__The request__:
Rewrite the data starting at the very beginning and ending at the line that contains "This screenshot has height=1080, width=1920. In", replacing "workspace" with "project space". Leave everything else unchanged.

__Pointing data for text and elements__:
■ ■ ■ ■ ■ ■ ■
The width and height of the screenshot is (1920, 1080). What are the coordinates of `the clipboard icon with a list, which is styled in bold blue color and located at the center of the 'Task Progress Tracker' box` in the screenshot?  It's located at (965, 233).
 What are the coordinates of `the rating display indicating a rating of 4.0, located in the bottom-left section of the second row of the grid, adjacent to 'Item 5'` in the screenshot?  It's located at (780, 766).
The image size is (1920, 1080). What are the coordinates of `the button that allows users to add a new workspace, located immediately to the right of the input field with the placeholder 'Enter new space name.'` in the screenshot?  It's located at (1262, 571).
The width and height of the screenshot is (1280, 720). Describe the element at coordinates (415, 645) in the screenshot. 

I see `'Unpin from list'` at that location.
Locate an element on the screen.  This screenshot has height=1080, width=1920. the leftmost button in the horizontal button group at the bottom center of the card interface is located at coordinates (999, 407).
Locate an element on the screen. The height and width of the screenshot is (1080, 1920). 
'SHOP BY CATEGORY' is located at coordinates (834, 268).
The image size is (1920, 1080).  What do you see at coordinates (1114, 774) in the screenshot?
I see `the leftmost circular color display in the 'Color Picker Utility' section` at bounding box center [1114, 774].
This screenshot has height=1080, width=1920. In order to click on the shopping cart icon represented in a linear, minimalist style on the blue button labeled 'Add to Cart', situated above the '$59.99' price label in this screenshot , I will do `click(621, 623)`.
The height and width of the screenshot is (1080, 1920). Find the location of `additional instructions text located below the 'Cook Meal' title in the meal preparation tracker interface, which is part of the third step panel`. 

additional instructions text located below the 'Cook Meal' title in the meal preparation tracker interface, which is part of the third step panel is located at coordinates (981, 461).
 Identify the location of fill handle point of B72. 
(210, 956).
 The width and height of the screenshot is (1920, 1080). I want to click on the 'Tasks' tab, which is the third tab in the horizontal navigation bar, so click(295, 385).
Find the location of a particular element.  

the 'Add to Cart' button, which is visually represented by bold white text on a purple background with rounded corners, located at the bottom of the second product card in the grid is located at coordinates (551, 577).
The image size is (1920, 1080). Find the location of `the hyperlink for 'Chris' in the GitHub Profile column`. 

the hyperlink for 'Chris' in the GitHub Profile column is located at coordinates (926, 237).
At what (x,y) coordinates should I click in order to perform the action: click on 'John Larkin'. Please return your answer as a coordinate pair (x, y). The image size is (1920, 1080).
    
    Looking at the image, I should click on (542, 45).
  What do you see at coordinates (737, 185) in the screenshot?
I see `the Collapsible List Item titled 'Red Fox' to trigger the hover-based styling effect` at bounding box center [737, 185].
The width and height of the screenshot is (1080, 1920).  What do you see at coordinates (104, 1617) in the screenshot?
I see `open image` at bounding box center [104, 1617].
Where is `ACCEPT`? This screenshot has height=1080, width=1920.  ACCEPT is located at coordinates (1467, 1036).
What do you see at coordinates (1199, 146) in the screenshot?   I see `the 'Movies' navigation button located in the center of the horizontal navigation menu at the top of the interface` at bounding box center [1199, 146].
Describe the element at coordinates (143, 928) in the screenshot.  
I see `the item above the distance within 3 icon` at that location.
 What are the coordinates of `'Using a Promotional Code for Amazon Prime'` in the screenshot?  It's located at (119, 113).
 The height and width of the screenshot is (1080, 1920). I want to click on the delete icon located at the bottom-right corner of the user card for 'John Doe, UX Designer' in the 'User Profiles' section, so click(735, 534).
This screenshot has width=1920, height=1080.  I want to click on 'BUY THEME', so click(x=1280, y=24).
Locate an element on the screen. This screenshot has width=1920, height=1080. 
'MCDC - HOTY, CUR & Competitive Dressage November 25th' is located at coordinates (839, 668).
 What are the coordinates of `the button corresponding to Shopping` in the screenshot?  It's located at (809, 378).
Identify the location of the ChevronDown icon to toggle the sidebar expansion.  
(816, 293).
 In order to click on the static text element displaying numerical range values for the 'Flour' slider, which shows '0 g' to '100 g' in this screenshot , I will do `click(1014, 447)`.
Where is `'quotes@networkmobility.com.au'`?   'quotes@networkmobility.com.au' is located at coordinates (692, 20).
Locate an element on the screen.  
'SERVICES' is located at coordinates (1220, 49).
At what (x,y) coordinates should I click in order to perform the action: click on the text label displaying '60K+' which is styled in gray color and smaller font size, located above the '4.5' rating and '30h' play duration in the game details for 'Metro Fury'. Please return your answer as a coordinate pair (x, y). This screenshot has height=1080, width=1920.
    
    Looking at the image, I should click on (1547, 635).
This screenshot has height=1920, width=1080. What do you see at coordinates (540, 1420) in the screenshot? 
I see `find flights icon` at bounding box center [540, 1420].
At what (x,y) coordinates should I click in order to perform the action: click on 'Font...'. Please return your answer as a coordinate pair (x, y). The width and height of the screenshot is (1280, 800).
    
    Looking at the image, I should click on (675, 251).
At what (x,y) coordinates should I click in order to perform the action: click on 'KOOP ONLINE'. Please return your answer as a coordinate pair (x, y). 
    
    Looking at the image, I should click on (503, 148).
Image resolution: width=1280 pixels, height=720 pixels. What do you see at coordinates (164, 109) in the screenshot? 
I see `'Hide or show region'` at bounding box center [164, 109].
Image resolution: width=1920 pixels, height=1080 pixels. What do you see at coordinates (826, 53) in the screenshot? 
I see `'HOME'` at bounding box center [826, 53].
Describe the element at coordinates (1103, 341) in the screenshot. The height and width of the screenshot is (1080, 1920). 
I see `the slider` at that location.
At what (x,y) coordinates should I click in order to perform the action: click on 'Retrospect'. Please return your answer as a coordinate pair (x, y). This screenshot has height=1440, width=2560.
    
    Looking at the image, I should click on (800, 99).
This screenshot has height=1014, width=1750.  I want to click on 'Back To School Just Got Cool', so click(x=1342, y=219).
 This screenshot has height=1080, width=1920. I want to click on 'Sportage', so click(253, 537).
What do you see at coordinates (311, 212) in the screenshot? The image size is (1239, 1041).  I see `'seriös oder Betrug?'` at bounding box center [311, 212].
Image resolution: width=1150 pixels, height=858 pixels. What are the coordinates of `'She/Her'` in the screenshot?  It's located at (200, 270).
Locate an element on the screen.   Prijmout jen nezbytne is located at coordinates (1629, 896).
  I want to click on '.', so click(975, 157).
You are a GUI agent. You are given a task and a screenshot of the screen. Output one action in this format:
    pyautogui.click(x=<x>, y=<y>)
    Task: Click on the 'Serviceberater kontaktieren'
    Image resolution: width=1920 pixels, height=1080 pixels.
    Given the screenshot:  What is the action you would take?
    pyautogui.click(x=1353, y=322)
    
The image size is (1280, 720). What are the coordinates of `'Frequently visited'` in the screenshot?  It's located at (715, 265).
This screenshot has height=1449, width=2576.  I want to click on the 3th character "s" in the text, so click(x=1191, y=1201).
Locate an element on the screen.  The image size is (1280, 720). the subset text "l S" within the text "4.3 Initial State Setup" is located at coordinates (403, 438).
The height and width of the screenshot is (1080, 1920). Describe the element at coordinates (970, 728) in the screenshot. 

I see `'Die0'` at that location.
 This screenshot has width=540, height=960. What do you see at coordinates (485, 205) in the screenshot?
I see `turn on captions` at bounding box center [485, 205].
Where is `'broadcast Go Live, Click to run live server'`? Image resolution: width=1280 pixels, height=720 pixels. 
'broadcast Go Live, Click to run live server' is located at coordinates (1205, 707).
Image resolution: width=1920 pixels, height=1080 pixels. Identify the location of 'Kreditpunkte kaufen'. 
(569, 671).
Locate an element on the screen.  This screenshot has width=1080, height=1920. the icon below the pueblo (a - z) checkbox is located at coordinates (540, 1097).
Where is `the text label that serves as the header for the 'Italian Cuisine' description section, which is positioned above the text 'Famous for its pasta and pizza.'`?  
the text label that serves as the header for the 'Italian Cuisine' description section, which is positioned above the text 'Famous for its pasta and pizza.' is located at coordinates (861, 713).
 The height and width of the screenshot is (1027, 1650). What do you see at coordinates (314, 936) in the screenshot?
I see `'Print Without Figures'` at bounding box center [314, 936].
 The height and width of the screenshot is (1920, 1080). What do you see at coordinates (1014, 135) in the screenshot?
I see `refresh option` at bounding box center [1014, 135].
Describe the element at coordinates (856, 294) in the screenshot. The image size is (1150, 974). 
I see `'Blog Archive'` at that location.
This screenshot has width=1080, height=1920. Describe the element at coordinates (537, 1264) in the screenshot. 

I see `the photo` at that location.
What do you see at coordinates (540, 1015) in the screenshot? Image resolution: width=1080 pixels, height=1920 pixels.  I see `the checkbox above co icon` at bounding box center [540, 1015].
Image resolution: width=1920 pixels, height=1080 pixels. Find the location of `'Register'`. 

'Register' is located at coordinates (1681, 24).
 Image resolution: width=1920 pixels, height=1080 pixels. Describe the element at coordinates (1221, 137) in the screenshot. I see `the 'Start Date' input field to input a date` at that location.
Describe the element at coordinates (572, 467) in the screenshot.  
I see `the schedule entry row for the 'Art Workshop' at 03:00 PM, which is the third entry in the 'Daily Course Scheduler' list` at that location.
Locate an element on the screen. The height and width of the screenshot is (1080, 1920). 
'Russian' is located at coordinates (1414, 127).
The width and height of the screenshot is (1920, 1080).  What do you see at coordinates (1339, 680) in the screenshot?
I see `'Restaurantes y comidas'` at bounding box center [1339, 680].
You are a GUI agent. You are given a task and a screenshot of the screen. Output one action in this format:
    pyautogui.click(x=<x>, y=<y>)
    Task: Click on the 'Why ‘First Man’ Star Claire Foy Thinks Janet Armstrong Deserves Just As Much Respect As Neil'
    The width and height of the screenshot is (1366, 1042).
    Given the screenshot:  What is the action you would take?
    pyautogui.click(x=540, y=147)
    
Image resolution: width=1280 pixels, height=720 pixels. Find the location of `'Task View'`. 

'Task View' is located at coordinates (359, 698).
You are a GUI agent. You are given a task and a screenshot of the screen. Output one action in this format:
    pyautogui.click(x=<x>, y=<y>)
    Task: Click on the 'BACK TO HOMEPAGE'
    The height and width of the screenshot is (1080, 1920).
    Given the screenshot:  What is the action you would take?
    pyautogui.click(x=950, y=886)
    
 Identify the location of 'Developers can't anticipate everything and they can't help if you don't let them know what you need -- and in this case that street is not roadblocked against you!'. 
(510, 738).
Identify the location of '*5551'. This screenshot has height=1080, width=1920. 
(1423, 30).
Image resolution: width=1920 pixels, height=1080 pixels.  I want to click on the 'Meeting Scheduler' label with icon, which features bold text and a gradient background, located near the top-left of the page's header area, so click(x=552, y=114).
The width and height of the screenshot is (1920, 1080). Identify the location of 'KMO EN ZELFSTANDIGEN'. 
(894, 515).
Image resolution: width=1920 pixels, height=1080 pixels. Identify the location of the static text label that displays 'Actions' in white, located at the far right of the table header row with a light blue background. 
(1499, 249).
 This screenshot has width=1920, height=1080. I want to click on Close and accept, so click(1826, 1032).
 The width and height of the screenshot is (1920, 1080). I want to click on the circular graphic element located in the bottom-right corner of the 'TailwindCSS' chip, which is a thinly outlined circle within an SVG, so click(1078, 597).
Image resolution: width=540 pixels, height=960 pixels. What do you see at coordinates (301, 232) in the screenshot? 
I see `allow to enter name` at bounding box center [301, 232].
■ ■ ■ ■ ■ ■ ■
__Solved problem__:
The width and height of the screenshot is (1920, 1080). What are the coordinates of `the clipboard icon with a list, which is styled in bold blue color and located at the center of the 'Task Progress Tracker' box` in the screenshot?  It's located at (965, 233).
 What are the coordinates of `the rating display indicating a rating of 4.0, located in the bottom-left section of the second row of the grid, adjacent to 'Item 5'` in the screenshot?  It's located at (780, 766).
The image size is (1920, 1080). What are the coordinates of `the button that allows users to add a new project space, located immediately to the right of the input field with the placeholder 'Enter new space name.'` in the screenshot?  It's located at (1262, 571).
The width and height of the screenshot is (1280, 720). Describe the element at coordinates (415, 645) in the screenshot. 

I see `'Unpin from list'` at that location.
Locate an element on the screen.  This screenshot has height=1080, width=1920. the leftmost button in the horizontal button group at the bottom center of the card interface is located at coordinates (999, 407).
Locate an element on the screen. The height and width of the screenshot is (1080, 1920). 
'SHOP BY CATEGORY' is located at coordinates (834, 268).
The image size is (1920, 1080).  What do you see at coordinates (1114, 774) in the screenshot?
I see `the leftmost circular color display in the 'Color Picker Utility' section` at bounding box center [1114, 774].
This screenshot has height=1080, width=1920. In order to click on the shopping cart icon represented in a linear, minimalist style on the blue button labeled 'Add to Cart', situated above the '$59.99' price label in this screenshot , I will do `click(621, 623)`.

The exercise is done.